Drama mounts as Florida parent trigger heads to Senate floor

Florida’s parent trigger bill is headed to the Senate floor after another predictable party-line committee vote. But odds are rising that this year’s model will bring as much last-minute drama as its predecessor did last year, when several Republicans broke rank to kill the measure.

In the Senate Appropriations Committee on Tuesday, bill sponsor Sen. Kelli Stargel, R-Lakeland, said a recent amendment giving school districts – and not the state – the final say in a school’s turnaround plan likely would be modified.

Proposed by Sen. David Simmons, R-Altamonte Springs, the amendment altered the original bill’s final arbiter, the state Board of Education, and made it more acceptable to parent trigger critics. But parent trigger supporters said it watered down the bill’s intent, which is to let parents have a bigger role in determining the best way to improve their children’s schools.

Stargel said Tuesday that neither she nor Simmons – nor the majority of the education appropriations committee that passed it April 11 – really wanted that language in the bill.
· · · · · · ·
Transcribe the part of the parent trigger article that opens with the words containing "Proposed by Sen." and closes with "in the bill.".

DATASET CONTENT>
· · · · · · ·
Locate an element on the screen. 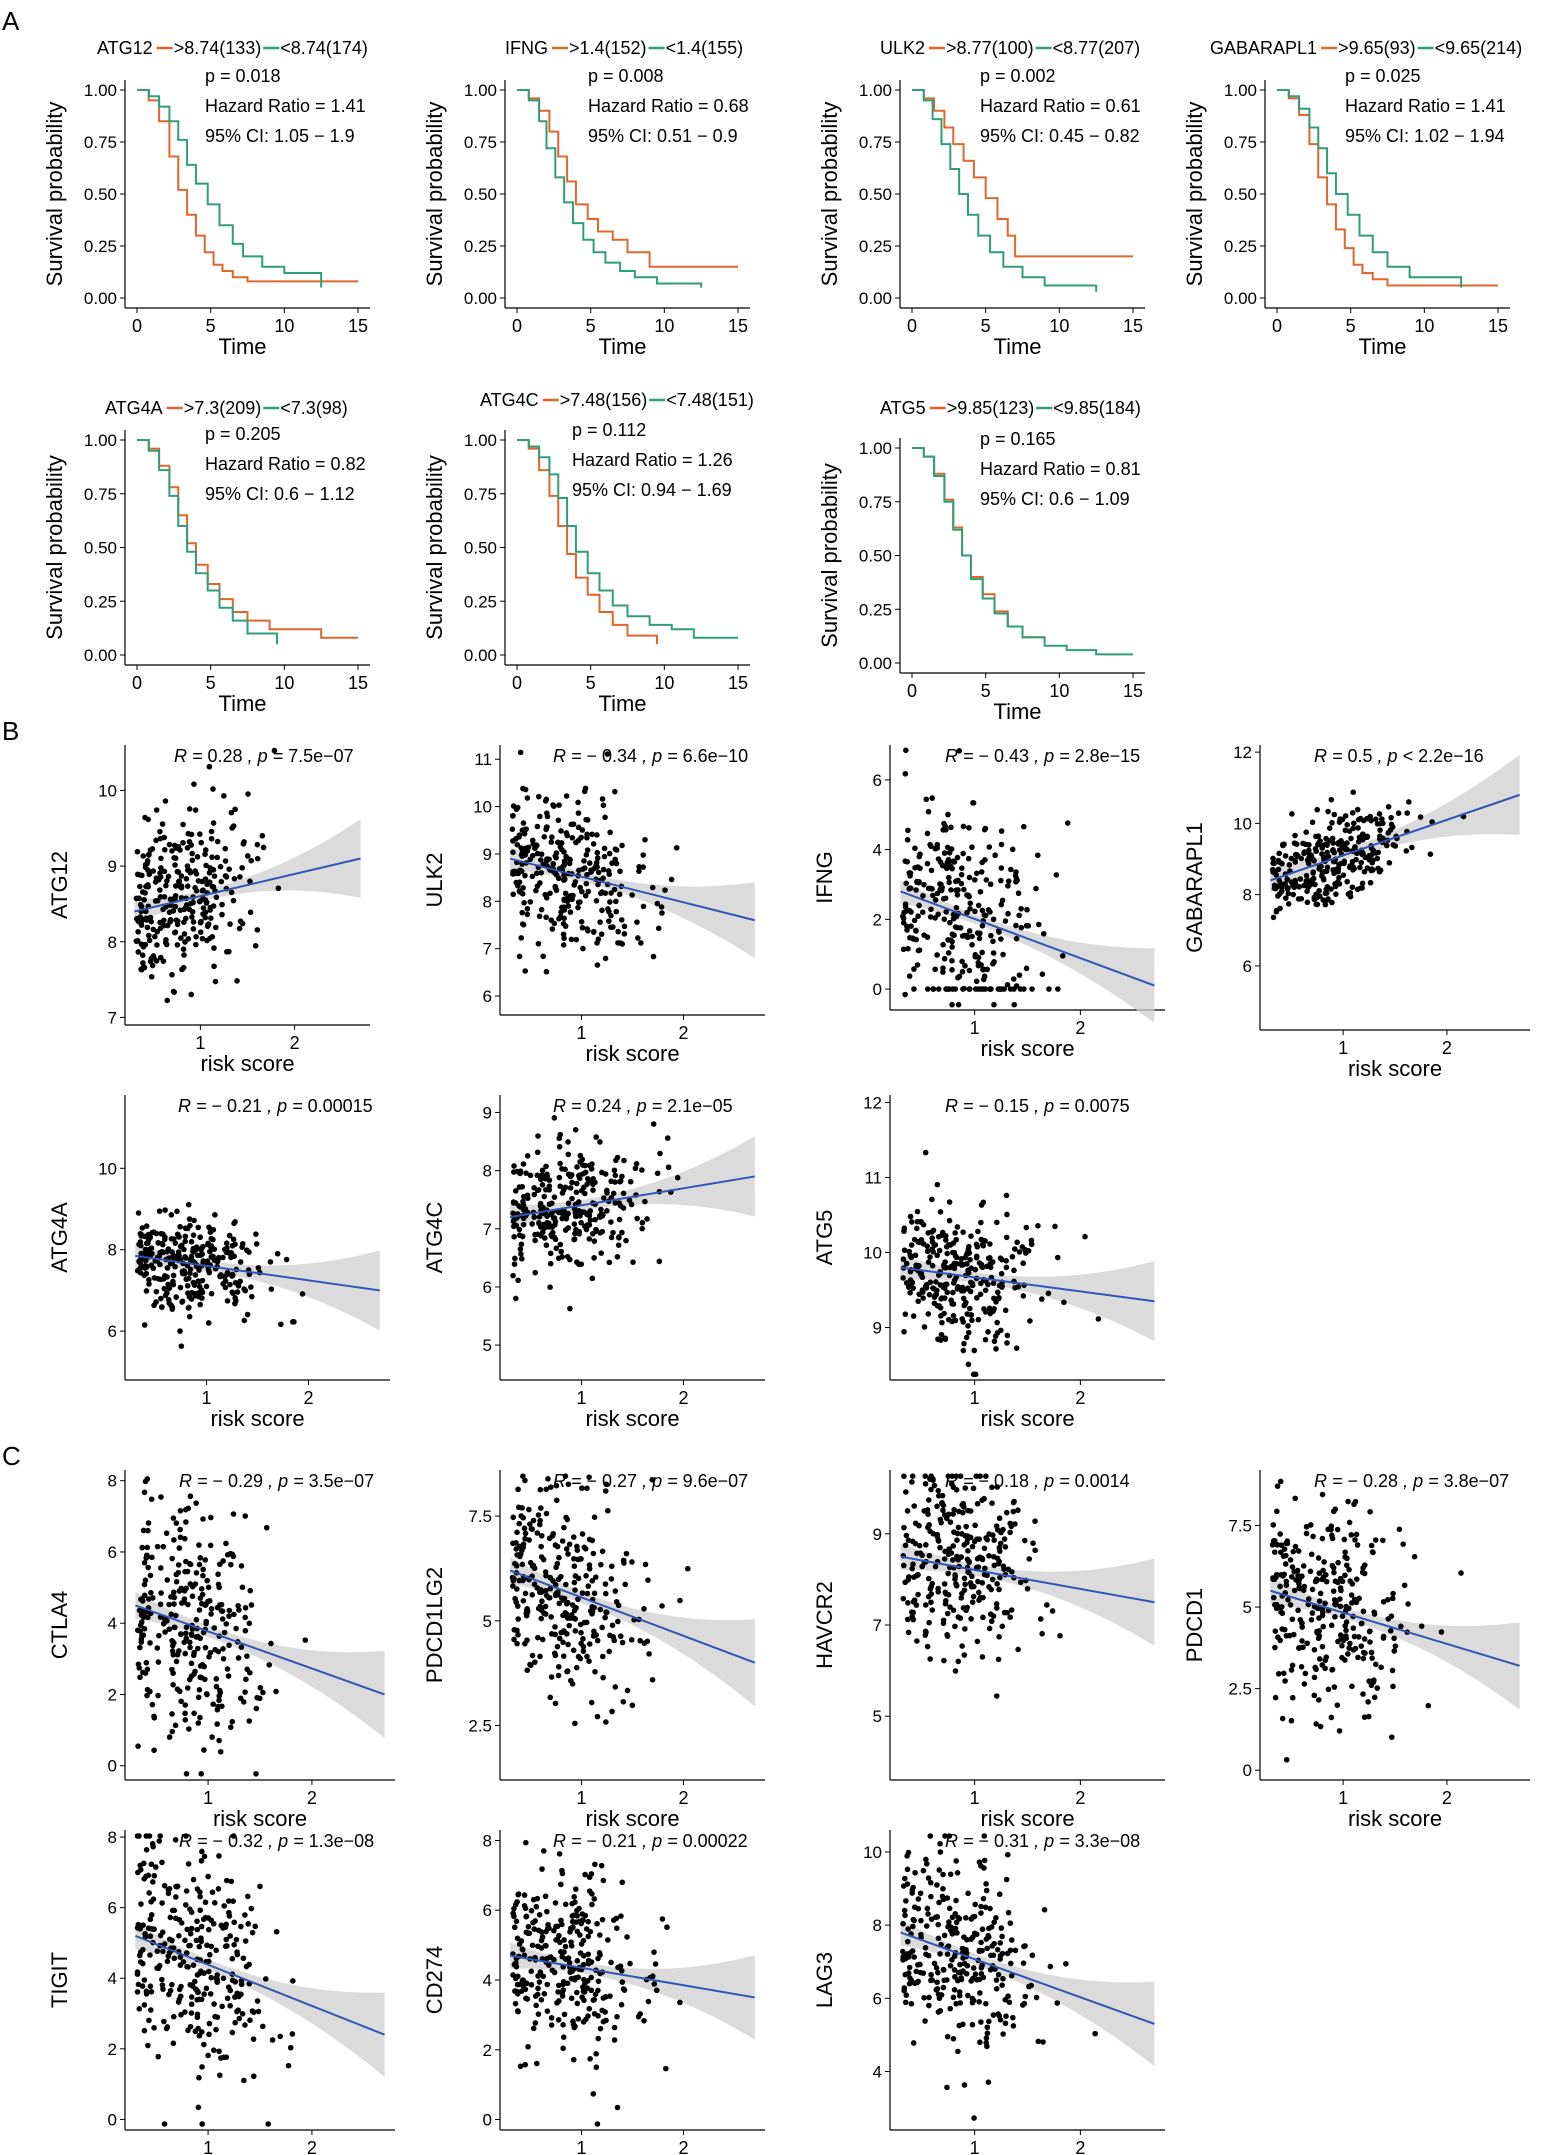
· · · · · · ·
TASK RESULT>
Proposed by Sen. David Simmons, R-Altamonte Springs, the amendment altered the original bill’s final arbiter, the state Board of Education, and made it more acceptable to parent trigger critics. But parent trigger supporters said it watered down the bill’s intent, which is to let parents have a bigger role in determining the best way to improve their children’s schools.

Stargel said Tuesday that neither she nor Simmons – nor the majority of the education appropriations committee that passed it April 11 – really wanted that language in the bill.